Last night, the ADF Center for Academic Freedom filed a Petition for Rehearing or Rehearing En Banc with the U.S. Court of Appeals for the Ninth Circuit in Jonathan Lopez’s case against the Los Angeles Community College District.  (The ADF press release is here.)  On September 17, 2010, a panel of the Ninth Circuit ruledthat Mr. Lopez did not have legal standing to challenge LACCD’s speech code, even though a professor, administrator and two students threatened Lopez with punishment under the code. 

Without getting too deep into the legal technicalities, I want to point out one important problem with the panel’s decision:  it creates a circuit split with the Third and Sixth Circuits.  Both of those circuits have addressed whether a student has standing to challenge university speech policies on their face, and both circuits held that the students had legal standing to challenge the policies, on thinner facts than Mr.

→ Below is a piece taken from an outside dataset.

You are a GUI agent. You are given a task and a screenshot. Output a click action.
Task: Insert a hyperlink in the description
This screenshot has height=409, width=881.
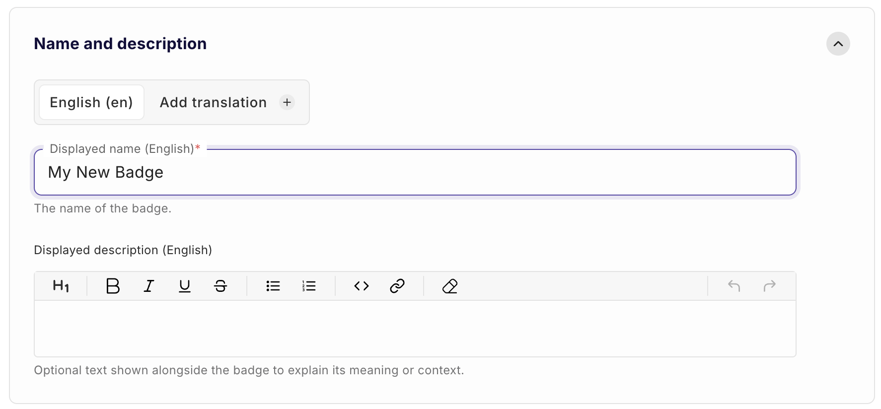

Lopez’s case.  Those who follow the Supreme Court know that it likes to take cases in which there’s a conflict among the circuits, so that it can resolve the conflict and provide uniformity in federal law.  But often a circuit will rehear a case en banc (meaning all the judges on the court sit on the bench and rehear the case, instead of just a panel of three judges) when a panel’s decision creates a circuit split. 

As it stands now, some students have more rights than others on campus, depending on where in the country they go to school.  But precedent shows that all students should have standing to challenge college policies that chill their ability to speak freely because students must comply with these policies at all times on campus.  For students who live on campus, this is 24 hour-a-day censorship.  And in the case of Jonathan Lopez, it persists.

We will keep you updated on what happens next.